[begin TEXT BLOCK]

Saturday, April 28, 2012

Tooting My Own Butt Trumpet: A Year of Shits, Grins, & Pitched Bitches

As May approaches, so does the one year anniversary of this crap cavern of a blog. Since my bat shit crazy self sees my “career” as a colossal failure since no one has offered me a million dollars to write a novel to be transformed into a summer blockbuster film (yet!), I decided to write a self-indulgent post where I pilfer through the poop of the last year and remind myself that it has only been a moderate waste of time. And by the way, who the hell coined the term ‘bat shit crazy’??? Just how mentally unstable can poop really be? I mean sure, bats give their dung a weird name (guano--wtf?) but I’d consider the droppings of the flying rabid rats exotic at best. But, as usual, I digress.
image via Plumeria Cake Studio
This blog was born on a drunken whim, as most marvels of modern manure are. It wasn't ever intended to be shown to anyone, but again I got drunk (seeing a trend here?) and showed it to a friend, who then shared it with her friends, and, well, pretty soon my shit was splattered all over the ‘net. (And by “all over” I mean about six people read it. Shut up, this is MY self-gratifying story and I’ll tell it however I want.)

As my confidence (and vocabulary of poop puns) grew, I decided to explore other outlets for my nonsensical bullshit. This led to what would end up being the biggest “break” of my feces-flinging career, the publication of my first article: 5 Scientific Reasons Your Idea of Happiness is Wrong. It took 3 months to the day from the first Turd Mountain blog post to blow my proverbial load and reach over a million readers, many of which made comments that they fucked my mother and I should be tortured and murdered for being such a waste of human flesh. I had arrived.

[end TEXT BLOCK]

» **PROMPT 1**: In the blog anniversary post, how long after the first blog post did the writer's first article reach over a million readers?
» **PROMPT 2**: Sum up the blog anniversary post in two sentences.
» **PROMPT 3**: Pick up the blog anniversary post right after its final sentence and keep writing it.

[begin DATA SECTION]

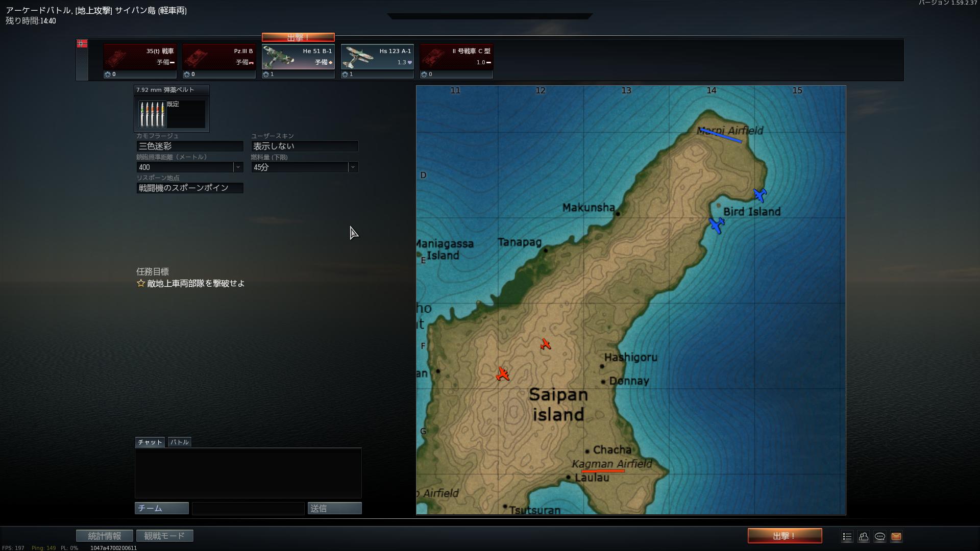Screen dimensions: 980x551
Task: Open the friends contacts icon
Action: (x=864, y=536)
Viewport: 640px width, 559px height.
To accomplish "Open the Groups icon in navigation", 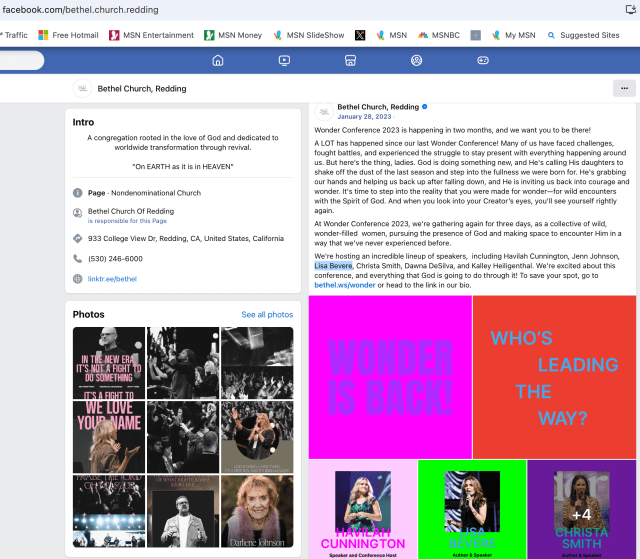I will click(x=416, y=60).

[end DATA SECTION]

» **EXPECTED ANSWER 1**: Three months to the day.

» **EXPECTED ANSWER 2**: As the blog's first anniversary nears, the writer looks back over the year, explaining that the blog began on a drunken whim and spread to a few readers after being shown to a friend. The writer's biggest break came with a first published article, "5 Scientific Reasons Your Idea of Happiness is Wrong," which reached over a million readers three months to the day after the first post and drew many hostile comments.

» **EXPECTED ANSWER 3**:
I wrote one more article for Cracked before I decided I was too good for paying gigs (Translation: They rejected two pitches and I quit trying), this one with the turdtastic Monte Richard, who got first billing because apparently the editors hate me even more than they hate someone whose last name is synonymous with Dick. 7 Animals That Are One Flaw Away From Taking Over the World is sitting at 1.3+ million views to date, and the computer-chair critics only went ape shit over a stupid insect-arachnid fart pas (see what I did there?) that wasn’t even in one of my penned sections. Success in anonymity!

Although the trials and tribulations of real life shoved an oversized cork up my ass around mid-October of last year, I still managed to squeeze out a few mediocre satire pieces for the seemingly defunct local website City Satirica(the lights are on but no one’s been dropping deuces there for quite a while).

Perhaps my proudest moments in this diarrhea deluge of a year have been being asked to write guest posts for blogs much classier (Translation: people actually read them) than this dung heap. I’d like to thank Psycho Noir and Holdin’ Holden, for not only inviting me to poop on their parade but actually publishing and promoting my shit no matter how much it soiled their reputations. (Links to my actual posts can be found on the left sidebar--if the blog owners didn’t wise up and delete my crap, of course.)

The latest site to recruit the sewer service of the self-proclaimed Queen Shit has been, which actually makes sense since they’re dedicated to the gross and obscene. Other than my inability to write a coherent review, which is what they expect of me, it seems to be a perfect fit. (Translation: I haven't had my passwords revoked yet.)

So a year of defecating with the door open to the world has almost elapsed. You may be wondering what’s next. Probably not, but if you read this far you’re obviously at least mildly curious. Or just extremely masochistic. Either way, thanks for hanging around.

 Most recently I’ve been experimenting with writing fiction. I’m not sure if any of my tall turd tales will ever see the light of day or if they will ferment into fertilizer for my hard drive, but it’s been a refreshing change of pace from the usual crap. Perhaps I'll focus more on this blog, expanding the Mountain of Manure into a true Excrement Empire. But then again I’ve been contemplating quitting this crap altogether; sewing my “Year as a Writer” badge on my Shithead Squad sash and moving on to some other fecalicious failure.

As a bonus (or punishment) to all you butt nuggets for sticking with me this year, I’ve replaced my curly zucchini profile picture with an actual picture of myself. I apologize for any nausea this may induce.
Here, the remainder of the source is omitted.